How GI Resistance Altered the Course of History

By Paul Rockwell
In Motion Magazine


“Sir, No Sir,” A timely film, premiers week of 4/3/2006.

“General, your tank is a mighty vehicle.
It shatters the forest and crushes a hundred men.
But it has one defect:
It needs drivers.

General, a man is quite expendable.
He can fly and he can kill.
But he has one defect:
He can think.”
— Bertolt Brecht

When award-winning actors Jane Fonda and Donald Sutherland organized an anti-war review, touring US military bases and towns around the world, the GI rebellion against the war in Vietnam was already in full force.

In one theatrical episode, evoking laughter and applause from thousands of soldiers and Marines, Fonda played the part of an aide to President Richard Nixon.

“Richard,” she exclaims. “There’s a terrible demonstration going on outside.”
Nixon replies: “Oh, there’s always a demonstration going on outside.”
Fonda: “But Richard. This one is completely out of control. They’re storming the White House.”
“Oh, I think I better call out the 3rd Marines.” Nixon exclaims.
“You, can’t, Richard,” says Fonda.
“Why not?” says Nixon.
She answers: “Because they ARE the 3rd Marines!”

Archival footage of the Fonda tour appears in David Zeiger’s exciting new film, “Sir, No Sir,” which opens in select theatres throughout the US this month. (See www.sirnosir.com for schedule.)

“Sir, No Sir,” the untold story of the GI movement to end the war in Vietnam, is a documentary. It’s not a work of nostalgia. It’s an activist film, and it comes at a time when GI resistance to the current war is spreading throughout the United States.

There are more than 100 films – fiction and nonfiction – about the war in Vietnam. Not one deals seriously with the most pivotal events of the time – the anti-war actions of GIs within the military.

The three-decade blackout of GI resistance is not due to any lack of evidence. Information about the resistance has always been available. According to the Pentagon, over 500,000 incidents of desertion took place between 1966 and 1977. Officers were fragged. Entire units refused to enter battle.

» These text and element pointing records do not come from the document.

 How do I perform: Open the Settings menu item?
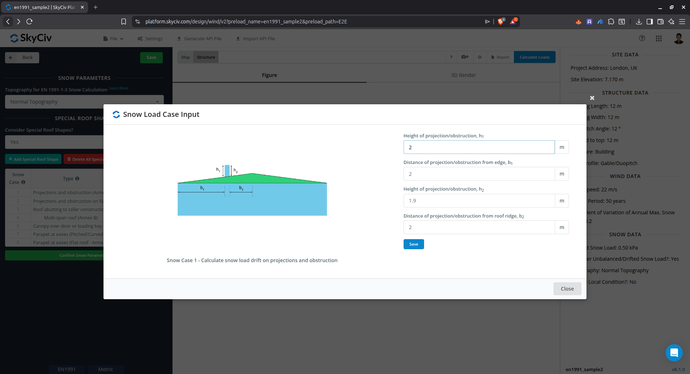point(150,39)

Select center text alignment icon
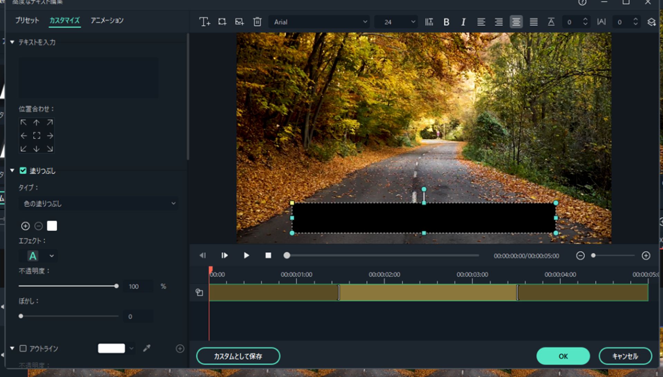[516, 22]
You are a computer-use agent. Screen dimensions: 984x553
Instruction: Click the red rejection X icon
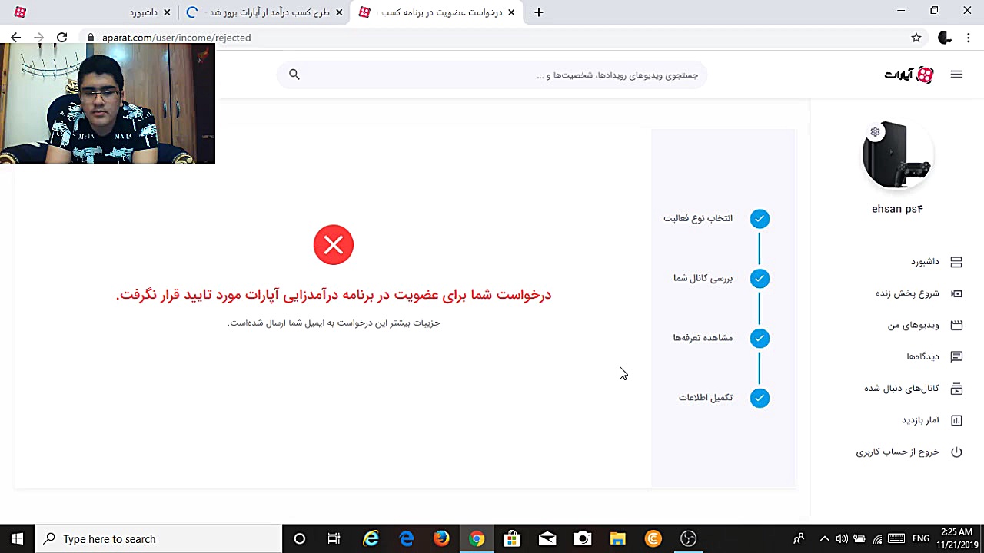point(333,245)
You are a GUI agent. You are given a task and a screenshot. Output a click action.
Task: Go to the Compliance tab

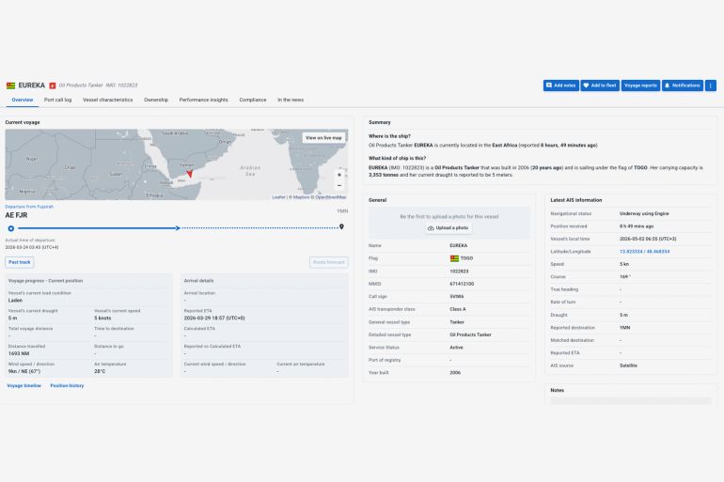253,100

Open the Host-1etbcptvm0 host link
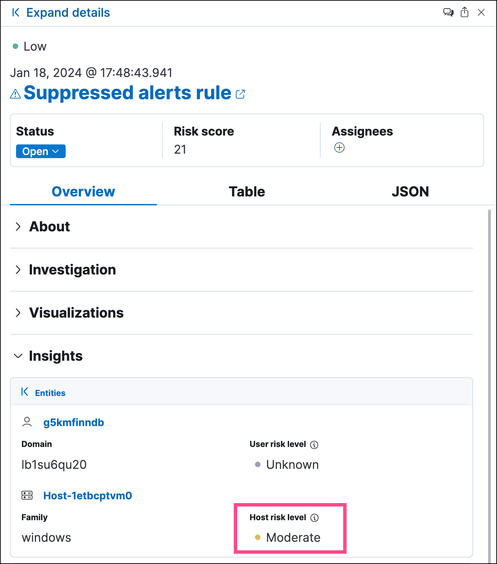(x=88, y=496)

Large social movements create their own “committees of correspondence” – communication systems beyond the control of power-holders and police authority. Despite prison sentences, police spies, agent provocateurs, vigilante bombing of their offices, coffeehouses and underground papers sprung up in the dusty, often remote towns that surrounded US military bases throughout the world. “Just about every base in the world had an underground paper,” Director Zeiger tells us in Mother Jones.

When the first coffeehouse opened in Columbia, South Carolina, near Fort Jackson, an average of six hundred GIs visited each week. Moved by the courage and audacity of soldiers for peace, civilians raised funds to help operate the coffeehouses and to provide legal defense.

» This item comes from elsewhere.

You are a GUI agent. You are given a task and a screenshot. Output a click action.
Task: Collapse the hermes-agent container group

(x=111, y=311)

When local proprietors, like Tyrell Jewelers near Fort Hood, fleeced GIs, GI boycotts were common. At one point, the Department of Defense tripled its purchase of non-union produce in order to break the United Farm Workers boycott. American GIs, many from the fields and barrios of California, immediately joined the Farm Worker pickets. Mocking signs appeared on military bases saying “Officers Buy Lettuce.” The GI movement was a profoundly class-conscious movement.

A counter-culture blossomed inside the military. Affinity groups, like “The Buddies” and “The Freaks” were formed. Afros, rock and soul music, bracelets and beads, the use of peace signs and clenched fists – a culture antithetical to the totalitarian culture of military life – proliferated. Prison riots in the stockades, from Fort Dix to the Marine brig in Da Nang, were common by 1970.

In response to a detested recruitment slogan – “Fun, Travel, Adventure” – GIs named one periodical “FTA,” which meant “Fuck The Army.” When GIs ceased to cooperate with superiors, the military lost control of culture and communication.

Military attacks on GI rights – the right to hold meetings, to read papers, to think for themselves, to resist illegal orders – did not subdue the growing anti-military movement. Repression actually widened the resistance.